___ EXTRACTED TEXT

Pathfinder Society Scenario #22
Footprints in Stone

Introduction
An age-old tale relates that as the living god Aroden passed westwards into the unpeopled wilds of southern Avistan, he marked the rock itself on a lofty mountain with his tread. The Pathfinder Society has received a copy of a manuscript that locates Aroden's Footprints close to the village of Fledval in eastern Cheliax, north of Brastlewark and southwest of Pirren's Bluff.

The bitter recent past of Fledval complicates the Pathfinders' efforts. A new overlord, backed by a mixed company of veterans of the Goblinblood Wars, has brought to the countryfolk the cruel and paranoiac politics of Egorian. Even the war hero Raji Madrotha was unable to prevent the interrogation and execution of an Andoran, Detter Nevesax, under his command. Despair now poisons the lives of Fledval as the gods of war turn aside from the dishonor of their followers and a grim being unleashed by the Vudran deities of Madrotha's ancestors haunts the hills.

Summary

The PCs find the villagers of Fledval strangely resentful and close-mouthed. They say only that the Pathfinders should leave the hills alone or monsters will tear them to pieces.

An attack on the outskirts of the village allows the party to gain the villagers' gratitude.

The Pathfinders confront the fiendish Beatific One and its extraplanar allies. A final difficult climb to a mountain crag leads to a supernatural Sentinel, dispatched by Iomedae to guard the sign of her lost patron.

Encounters
Chapel of Iomedae:
These Andoran expatriates are far more concerned with noble perquisites than good deeds and consider the Pathfinders' presence an insult to the fighting prowess of the village's men-at-arms. Their preceptor Praten Ramenos hides a shameful incident of cowardice in the Goblinblood Wars.

Shrine of Erastil: The halflings Laree and Antwan (offspring of an ex-slave who planned to make a better life in this remote village) hide, running away if chased.

______

* _CHALLENGES_:
a – List every mortal character named in the scenario excerpt.
b – Repeat the scenario excerpt between "The bitter recent" and "the villagers' gratitude.", inclusive.
c – According to the scenario excerpt, where is the village of Fledval?

___ DATA SHOWN

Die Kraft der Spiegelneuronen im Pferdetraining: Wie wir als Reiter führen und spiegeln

______

* _TASK RESULTS_:
a –
Raji Madrotha
Detter Nevesax
Praten Ramenos
Laree
Antwan

b –
The bitter recent past of Fledval complicates the Pathfinders' efforts. A new overlord, backed by a mixed company of veterans of the Goblinblood Wars, has brought to the countryfolk the cruel and paranoiac politics of Egorian. Even the war hero Raji Madrotha was unable to prevent the interrogation and execution of an Andoran, Detter Nevesax, under his command. Despair now poisons the lives of Fledval as the gods of war turn aside from the dishonor of their followers and a grim being unleashed by the Vudran deities of Madrotha's ancestors haunts the hills.

Summary

The PCs find the villagers of Fledval strangely resentful and close-mouthed. They say only that the Pathfinders should leave the hills alone or monsters will tear them to pieces.

An attack on the outskirts of the village allows the party to gain the villagers' gratitude.

c – Fledval is in eastern Cheliax, north of Brastlewark and southwest of Pirren's Bluff.